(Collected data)
---+---

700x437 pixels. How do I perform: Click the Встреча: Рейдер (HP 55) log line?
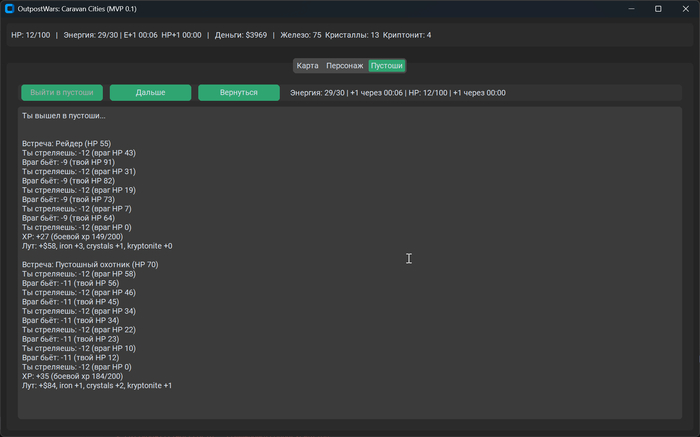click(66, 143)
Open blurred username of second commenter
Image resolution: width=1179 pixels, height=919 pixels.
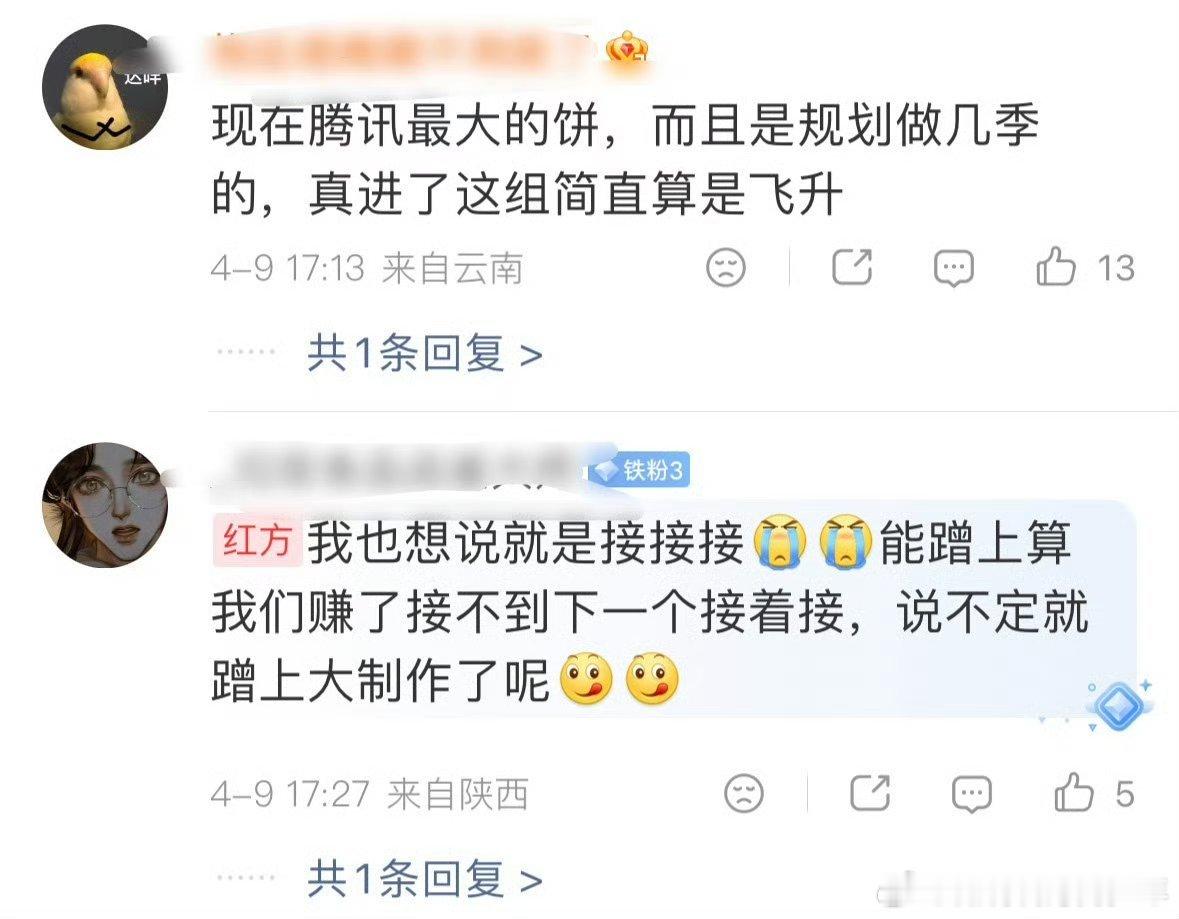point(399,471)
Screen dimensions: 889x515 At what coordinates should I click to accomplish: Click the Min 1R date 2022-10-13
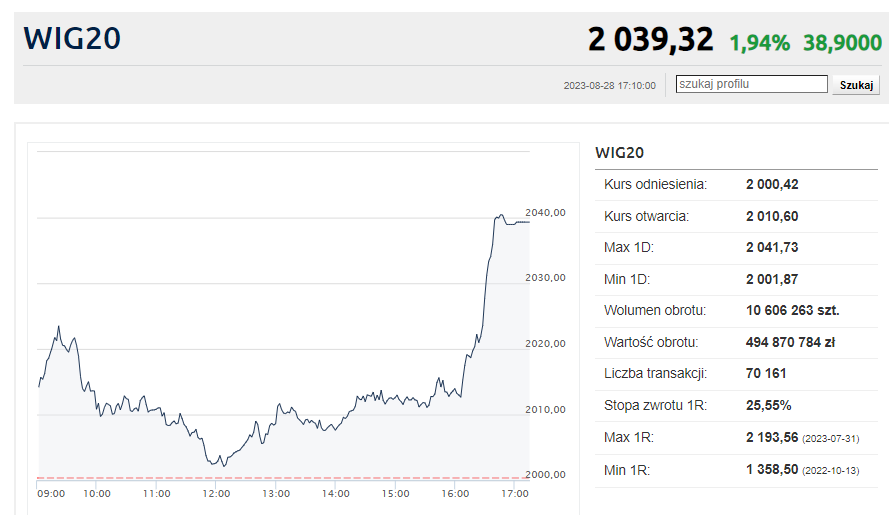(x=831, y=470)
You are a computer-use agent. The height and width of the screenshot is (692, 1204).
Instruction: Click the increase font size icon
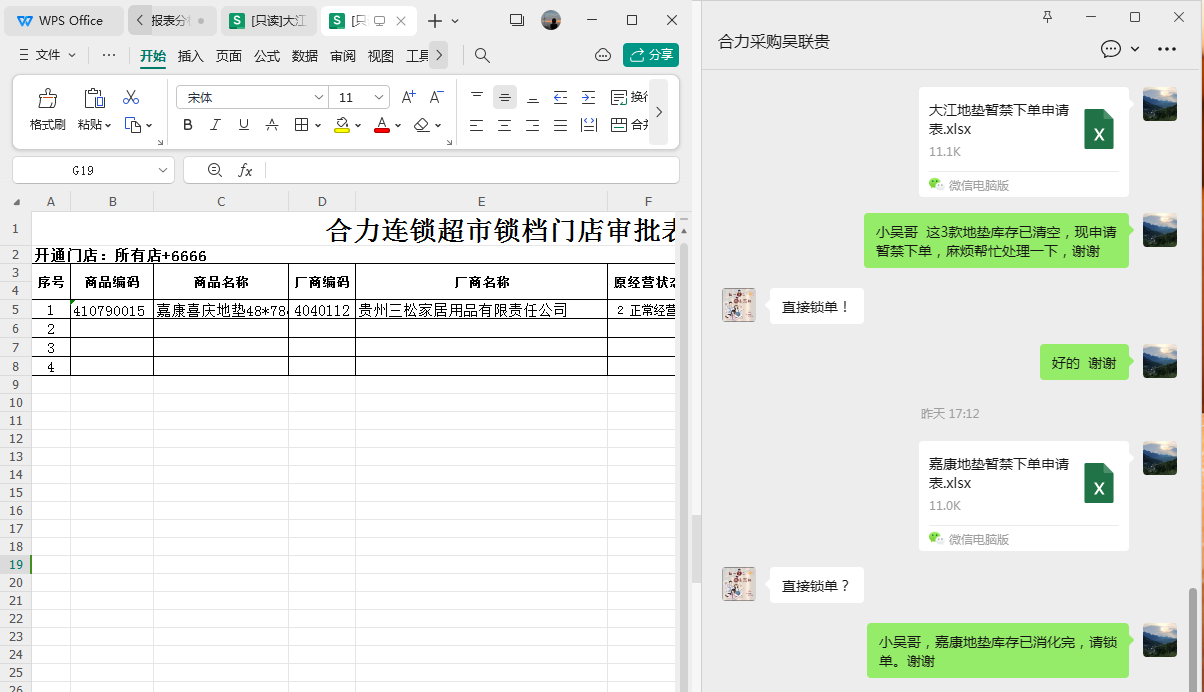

---+---

WHAT YOU WILL DO: Leaving the pictures aside, copy exactly and only the lines from the one holding "Screen dimensions: 889x515" through the final line of the data, both ends kept.

TASK OUTPUT:
Screen dimensions: 889x515 At what coordinates should I click to accomplish: Click the Min 1R date 2022-10-13
(x=831, y=470)
You are a computer-use agent. The height and width of the screenshot is (692, 1204).
Instruction: Click the increase font size icon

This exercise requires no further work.